PROBLEM TO SOLVE — The response must contain every line from the records below that has "each".

Pixel coordinate grounding data
##########

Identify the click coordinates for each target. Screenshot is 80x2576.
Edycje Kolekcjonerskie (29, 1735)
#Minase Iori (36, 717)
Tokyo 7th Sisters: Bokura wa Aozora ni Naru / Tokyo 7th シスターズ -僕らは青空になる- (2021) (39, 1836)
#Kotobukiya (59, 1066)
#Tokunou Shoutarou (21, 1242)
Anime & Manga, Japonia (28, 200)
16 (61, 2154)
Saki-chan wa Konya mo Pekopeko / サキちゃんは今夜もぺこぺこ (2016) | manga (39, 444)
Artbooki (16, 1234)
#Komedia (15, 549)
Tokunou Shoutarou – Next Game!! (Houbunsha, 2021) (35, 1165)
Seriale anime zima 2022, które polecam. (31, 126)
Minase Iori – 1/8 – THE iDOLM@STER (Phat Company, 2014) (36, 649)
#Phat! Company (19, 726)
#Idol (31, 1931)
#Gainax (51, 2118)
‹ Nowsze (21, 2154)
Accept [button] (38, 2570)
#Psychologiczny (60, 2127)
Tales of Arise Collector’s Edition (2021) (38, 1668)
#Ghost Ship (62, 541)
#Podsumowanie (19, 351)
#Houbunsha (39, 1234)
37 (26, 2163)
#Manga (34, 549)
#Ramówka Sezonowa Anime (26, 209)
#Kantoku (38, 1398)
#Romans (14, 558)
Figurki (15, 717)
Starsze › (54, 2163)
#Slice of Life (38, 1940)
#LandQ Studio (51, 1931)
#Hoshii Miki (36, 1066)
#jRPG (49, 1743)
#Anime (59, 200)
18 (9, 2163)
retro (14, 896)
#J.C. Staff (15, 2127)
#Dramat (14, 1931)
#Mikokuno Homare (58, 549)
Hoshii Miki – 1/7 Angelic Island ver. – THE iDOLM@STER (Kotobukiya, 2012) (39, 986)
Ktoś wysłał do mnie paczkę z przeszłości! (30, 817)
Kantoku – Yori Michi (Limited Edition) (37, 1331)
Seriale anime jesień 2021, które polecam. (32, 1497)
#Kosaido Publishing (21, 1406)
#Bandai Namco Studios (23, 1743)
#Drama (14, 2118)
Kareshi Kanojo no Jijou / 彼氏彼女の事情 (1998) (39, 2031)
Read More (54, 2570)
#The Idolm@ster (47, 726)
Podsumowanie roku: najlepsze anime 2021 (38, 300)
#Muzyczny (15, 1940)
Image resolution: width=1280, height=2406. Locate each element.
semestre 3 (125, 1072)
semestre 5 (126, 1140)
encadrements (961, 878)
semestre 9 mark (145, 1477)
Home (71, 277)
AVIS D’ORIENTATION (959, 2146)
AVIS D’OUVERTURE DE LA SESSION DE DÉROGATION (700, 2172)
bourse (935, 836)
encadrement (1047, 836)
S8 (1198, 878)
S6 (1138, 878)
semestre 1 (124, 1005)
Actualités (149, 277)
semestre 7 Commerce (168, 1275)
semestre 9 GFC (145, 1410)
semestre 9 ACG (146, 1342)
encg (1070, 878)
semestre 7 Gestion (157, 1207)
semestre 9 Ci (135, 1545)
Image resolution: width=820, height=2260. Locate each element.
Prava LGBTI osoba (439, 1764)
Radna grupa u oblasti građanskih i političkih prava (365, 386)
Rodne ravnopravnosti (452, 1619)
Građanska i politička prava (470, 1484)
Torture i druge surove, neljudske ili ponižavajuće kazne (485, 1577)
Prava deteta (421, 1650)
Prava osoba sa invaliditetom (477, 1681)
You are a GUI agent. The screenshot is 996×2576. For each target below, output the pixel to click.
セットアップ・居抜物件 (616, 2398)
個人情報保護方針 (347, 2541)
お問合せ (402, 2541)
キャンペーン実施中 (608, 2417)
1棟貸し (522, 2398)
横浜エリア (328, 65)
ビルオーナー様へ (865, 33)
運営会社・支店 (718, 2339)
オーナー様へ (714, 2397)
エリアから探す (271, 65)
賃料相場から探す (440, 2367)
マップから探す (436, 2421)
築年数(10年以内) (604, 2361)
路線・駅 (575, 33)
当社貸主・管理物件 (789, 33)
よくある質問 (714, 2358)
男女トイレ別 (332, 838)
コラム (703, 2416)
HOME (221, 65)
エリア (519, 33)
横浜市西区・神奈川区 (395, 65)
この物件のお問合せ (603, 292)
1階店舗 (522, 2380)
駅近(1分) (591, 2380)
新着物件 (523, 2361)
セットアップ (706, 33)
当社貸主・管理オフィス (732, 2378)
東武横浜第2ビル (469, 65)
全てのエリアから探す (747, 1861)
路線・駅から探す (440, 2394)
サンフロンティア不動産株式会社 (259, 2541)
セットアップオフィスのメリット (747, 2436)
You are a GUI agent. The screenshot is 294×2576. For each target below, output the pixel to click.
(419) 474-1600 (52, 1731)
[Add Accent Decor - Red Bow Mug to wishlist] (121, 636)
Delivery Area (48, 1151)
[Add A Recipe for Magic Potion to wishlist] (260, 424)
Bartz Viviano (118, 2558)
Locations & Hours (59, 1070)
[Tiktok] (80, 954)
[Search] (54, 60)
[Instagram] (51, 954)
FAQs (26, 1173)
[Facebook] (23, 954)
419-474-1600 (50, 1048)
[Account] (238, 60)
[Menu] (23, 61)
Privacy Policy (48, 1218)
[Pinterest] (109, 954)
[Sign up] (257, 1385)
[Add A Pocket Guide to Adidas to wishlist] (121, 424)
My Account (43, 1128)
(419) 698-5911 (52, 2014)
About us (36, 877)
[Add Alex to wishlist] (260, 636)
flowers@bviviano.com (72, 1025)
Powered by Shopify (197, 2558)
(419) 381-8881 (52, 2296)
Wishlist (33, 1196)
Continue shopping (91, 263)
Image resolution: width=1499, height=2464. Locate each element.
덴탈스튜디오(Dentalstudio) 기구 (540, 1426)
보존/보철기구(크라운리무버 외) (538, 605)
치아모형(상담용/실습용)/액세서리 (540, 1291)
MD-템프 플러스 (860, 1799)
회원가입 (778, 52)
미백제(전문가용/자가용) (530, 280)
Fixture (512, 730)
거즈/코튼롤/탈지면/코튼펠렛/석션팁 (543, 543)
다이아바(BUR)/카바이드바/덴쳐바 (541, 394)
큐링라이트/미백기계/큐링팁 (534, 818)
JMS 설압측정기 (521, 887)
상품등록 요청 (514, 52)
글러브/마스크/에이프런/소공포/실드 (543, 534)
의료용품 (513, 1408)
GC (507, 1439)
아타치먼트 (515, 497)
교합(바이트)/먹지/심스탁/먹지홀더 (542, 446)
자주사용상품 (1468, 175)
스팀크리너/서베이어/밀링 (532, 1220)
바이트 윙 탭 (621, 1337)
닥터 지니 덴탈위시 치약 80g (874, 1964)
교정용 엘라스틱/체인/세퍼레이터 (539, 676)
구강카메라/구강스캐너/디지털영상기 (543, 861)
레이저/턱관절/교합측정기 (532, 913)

##########

TASK RESULT —
Identify the click coordinates for each target. Screenshot is 80x2576.
Image resolution: width=1280, height=2406. Locate each element.
Image resolution: width=820, height=2260. Locate each element.
You are a GUI agent. The screenshot is 996×2576. For each target below, output the pixel to click.
You are a GUI agent. The screenshot is 294×2576. For each target below, output the pixel to click.
Image resolution: width=1499, height=2464. Locate each element.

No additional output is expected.